:: Data extract ::

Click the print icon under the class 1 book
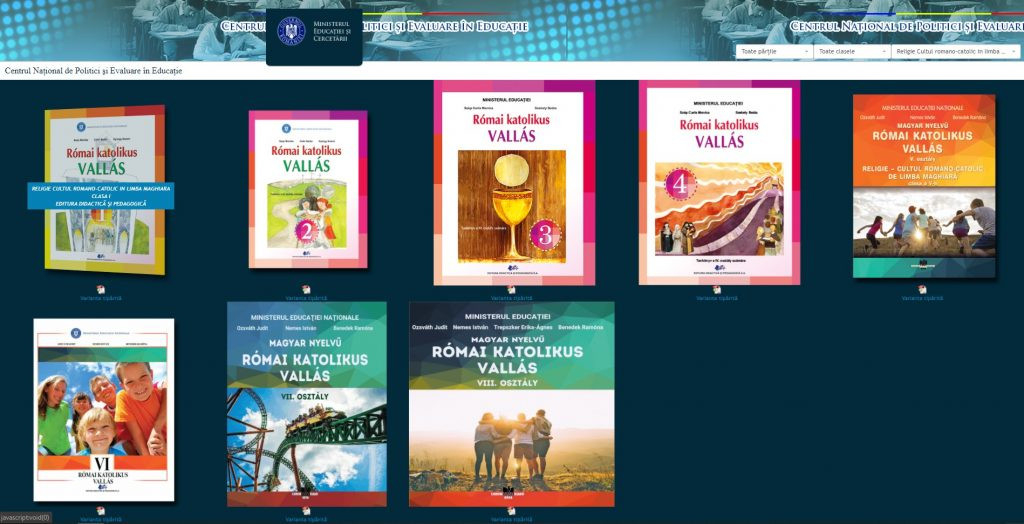The width and height of the screenshot is (1024, 524). [x=100, y=289]
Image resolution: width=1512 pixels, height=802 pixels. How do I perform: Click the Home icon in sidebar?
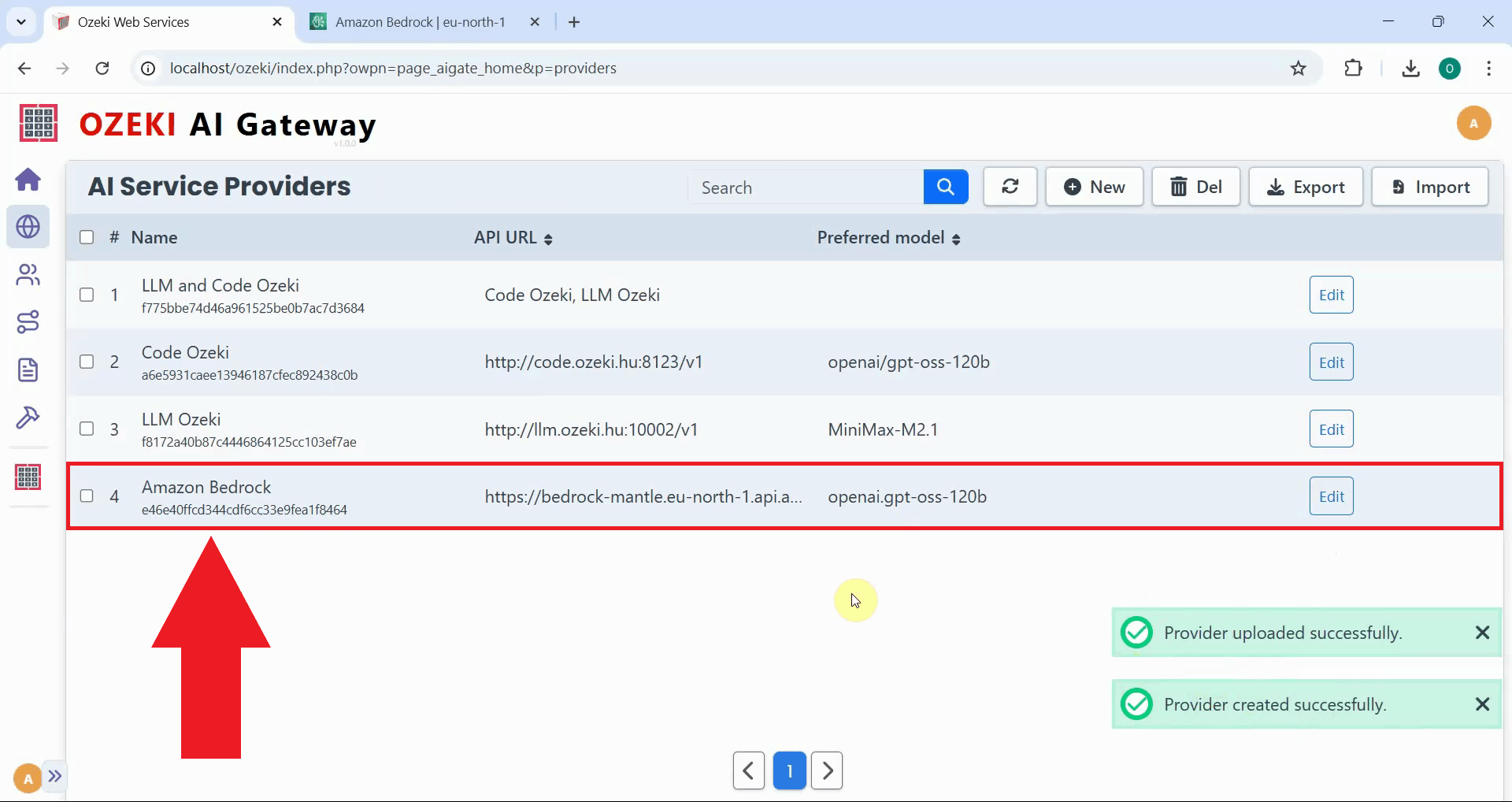28,180
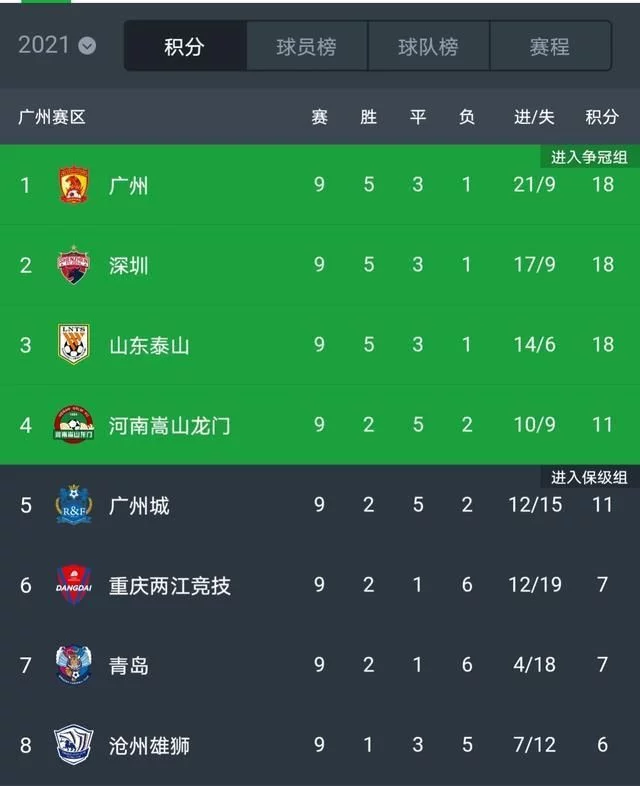Select the 河南嵩山龙门 team badge
640x786 pixels.
click(74, 425)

:::

Goal of the exercise:
A faithful copy of all the data above, without its pictures, is the expected result.

Completed task:
Click the print icon under the class 1 book
The width and height of the screenshot is (1024, 524). [x=100, y=289]
Image resolution: width=1512 pixels, height=802 pixels. How do I perform: Click the Home icon in sidebar?
28,180
Select the 河南嵩山龙门 team badge
640x786 pixels.
click(74, 425)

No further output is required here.